■ Description of the task ■
Transcribe exactly, and only, the lines from the one with "Task: Open notifications bell icon" through the end of the records below, including both of those lines. Skip all pictures.

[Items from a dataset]
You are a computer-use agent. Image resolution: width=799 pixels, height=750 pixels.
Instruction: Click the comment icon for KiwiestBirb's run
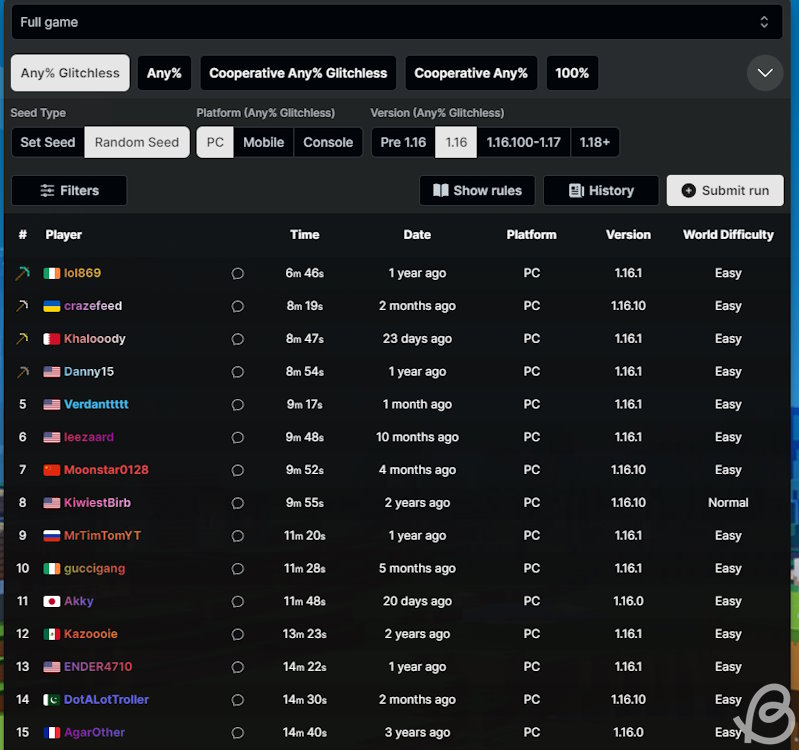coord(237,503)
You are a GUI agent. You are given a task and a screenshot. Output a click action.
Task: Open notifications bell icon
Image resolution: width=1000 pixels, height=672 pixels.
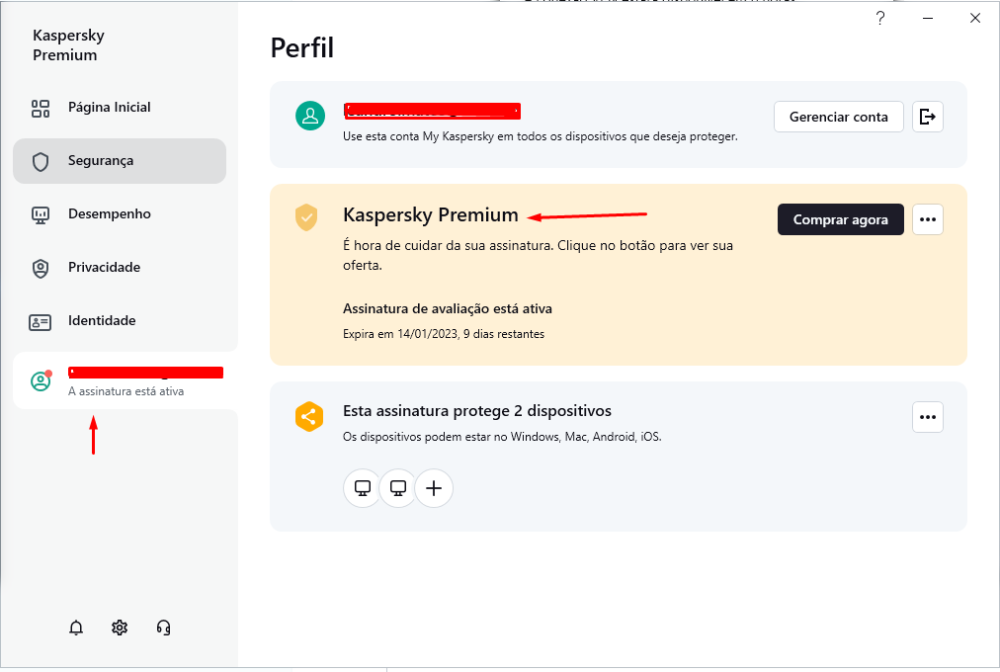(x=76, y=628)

■ Written solution ■
Task: Open notifications bell icon
Image resolution: width=1000 pixels, height=672 pixels.
(x=76, y=628)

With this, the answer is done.